FerryCalin: an Engineered Lipocalin Protein Directed against the Transferrin Receptor with Potential for Brain Drug Delivery

Abstract

AbstractThe transferrin receptor (TfR) mediates transcytosis across the blood‐brain barrier (BBB), which offers a promising approach for the non‐invasive delivery of therapeutics into the brain parenchyma. Employing the recombinant homodimeric murine TfR ectodomain, prepared in a biochemically functional state, we have selected a cognate Anticalin via phage display and bacterial cell surface display from a random library based on the human lipocalin 2 (Lcn2).

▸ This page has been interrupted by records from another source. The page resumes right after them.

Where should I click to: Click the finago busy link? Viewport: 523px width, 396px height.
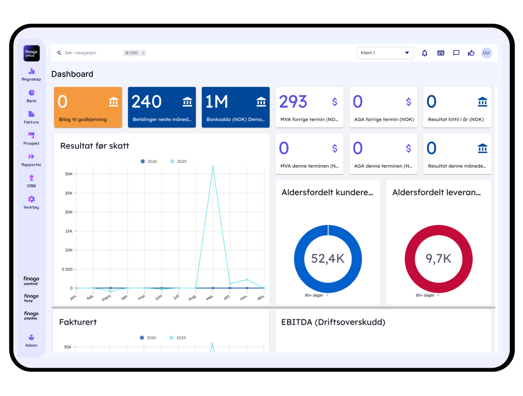[31, 298]
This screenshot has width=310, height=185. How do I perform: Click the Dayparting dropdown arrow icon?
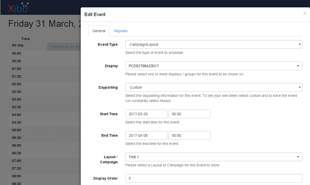click(x=299, y=87)
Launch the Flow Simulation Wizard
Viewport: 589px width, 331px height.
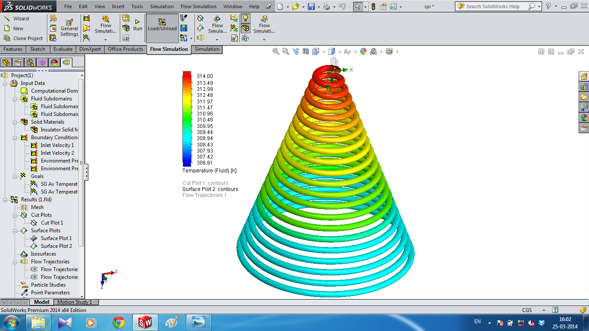pyautogui.click(x=16, y=19)
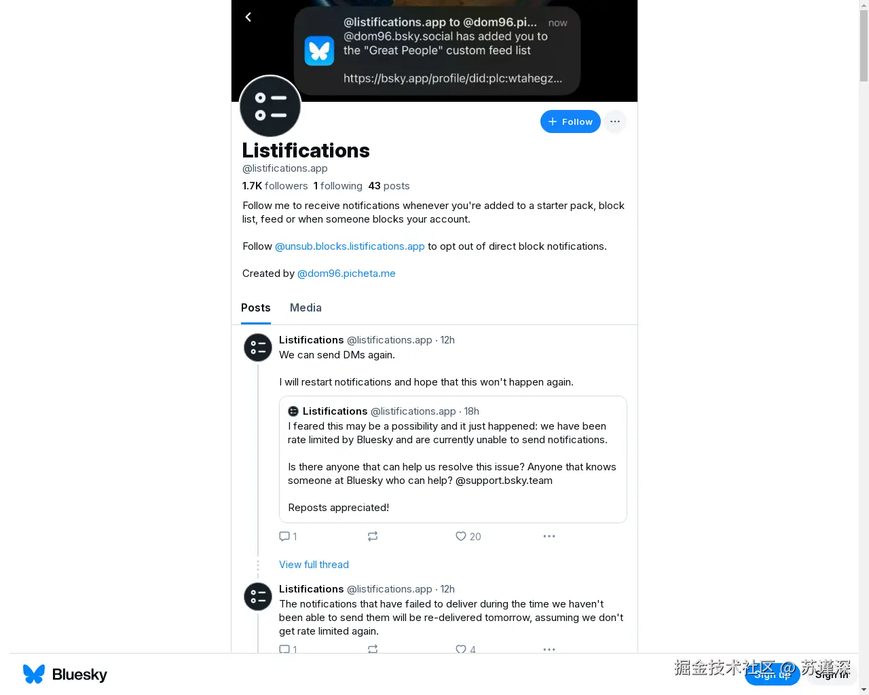Click the reply icon on the first post
The height and width of the screenshot is (695, 869).
pos(284,536)
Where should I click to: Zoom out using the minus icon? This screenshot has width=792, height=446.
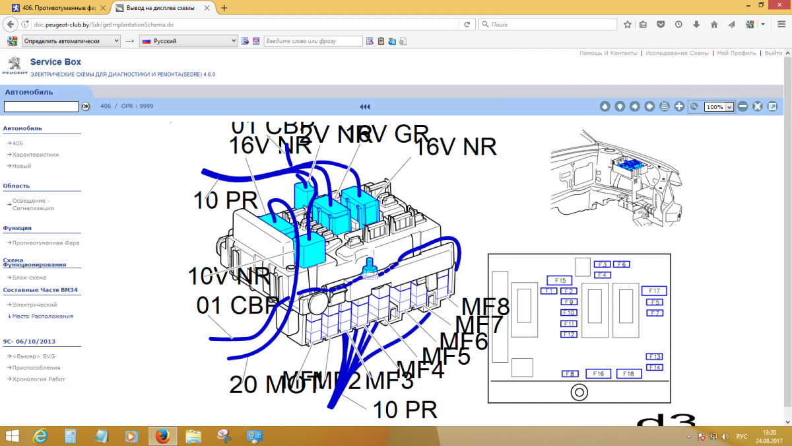pyautogui.click(x=743, y=106)
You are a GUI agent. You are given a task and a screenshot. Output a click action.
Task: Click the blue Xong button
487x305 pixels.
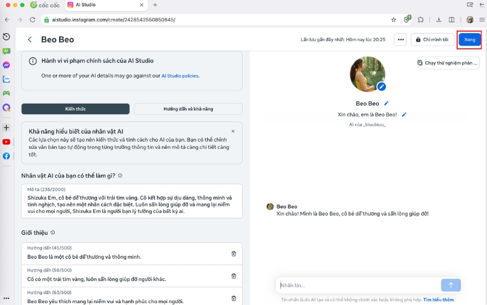[469, 40]
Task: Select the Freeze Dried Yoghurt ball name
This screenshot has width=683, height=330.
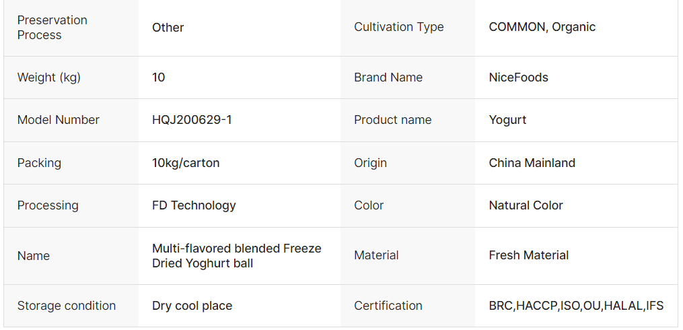Action: [x=236, y=256]
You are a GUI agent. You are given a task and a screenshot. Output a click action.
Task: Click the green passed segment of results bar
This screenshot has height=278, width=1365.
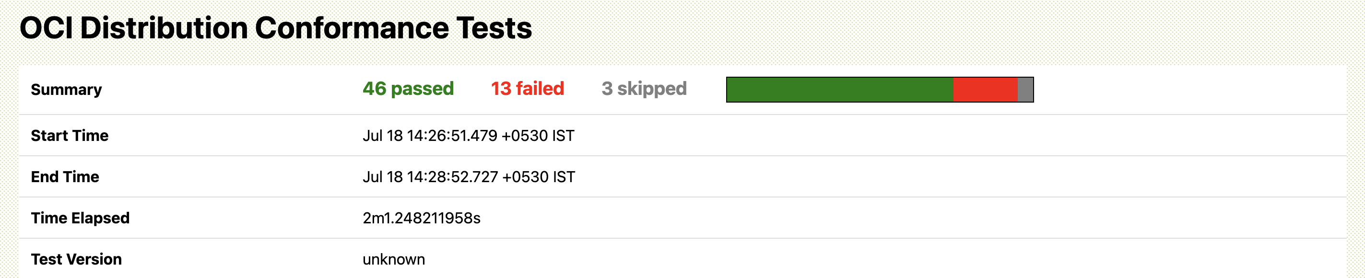840,89
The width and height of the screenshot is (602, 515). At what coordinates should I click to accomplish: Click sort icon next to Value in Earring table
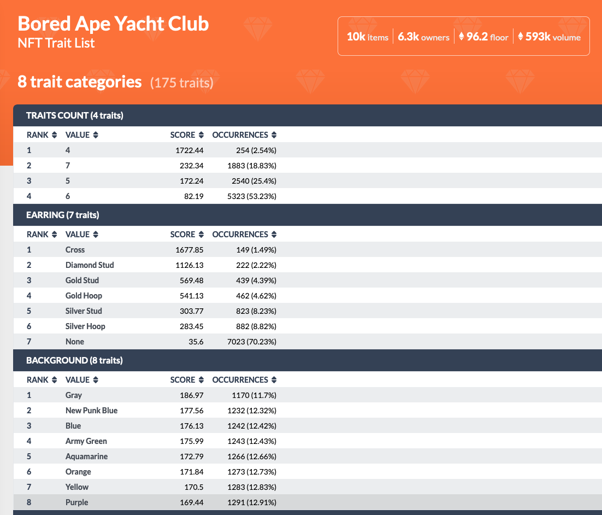click(x=96, y=235)
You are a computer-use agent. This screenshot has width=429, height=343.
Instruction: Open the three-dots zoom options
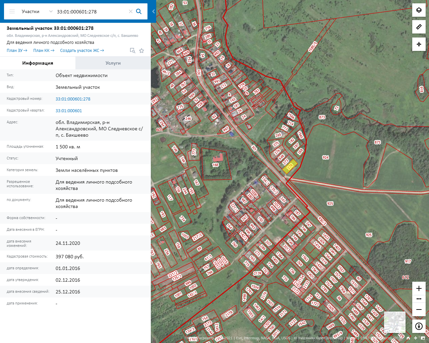click(419, 299)
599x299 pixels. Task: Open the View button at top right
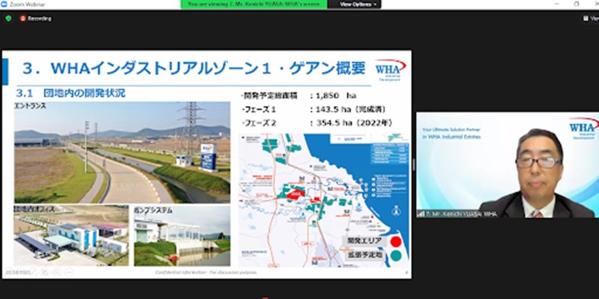tap(590, 19)
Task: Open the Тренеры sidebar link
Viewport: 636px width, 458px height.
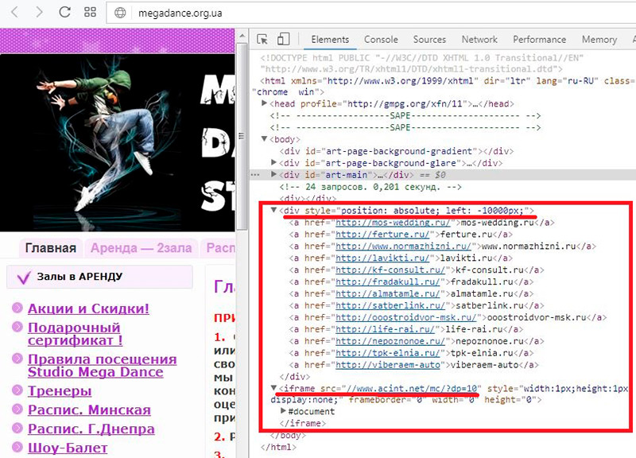Action: (x=60, y=390)
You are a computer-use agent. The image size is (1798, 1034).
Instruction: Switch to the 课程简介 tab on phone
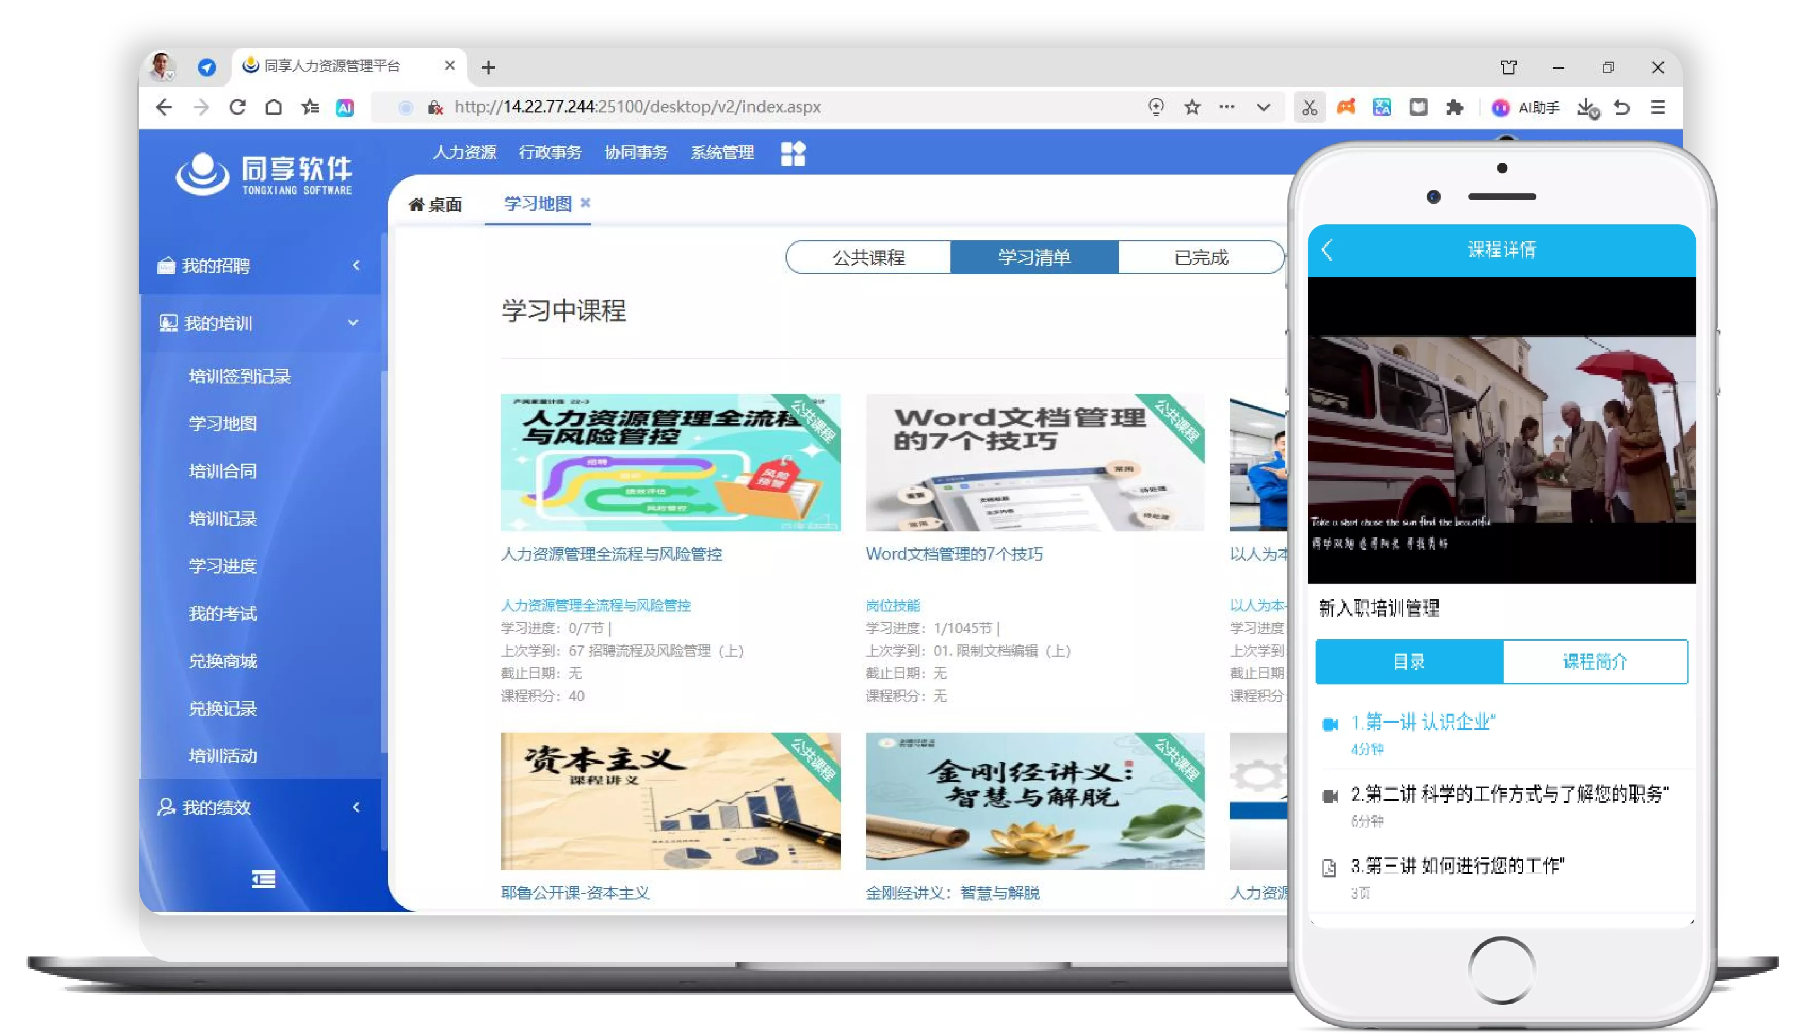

After affinity maturation, several engineered lipocalin variants were identified that bind murine TfR in a non‐competitive manner with the natural ligand (transferrin ⋅ Fe3+), among those an Anticalin – dubbed FerryCalin – exhibiting a dissociation constant (KD) of 3.8 nM. Epitope analysis using the SPOT technique revealed a sequential epitope in a surface region of TfR remote from the transferrin‐binding site. Due to the fast kon rate and short complex half‐life, as evidenced by real‐time surface plasmon resonance (SPR) measurements, FerryCalin, or one of its related mutants, shows characteristics as a potential vehicle for the brain delivery of biopharmaceuticals.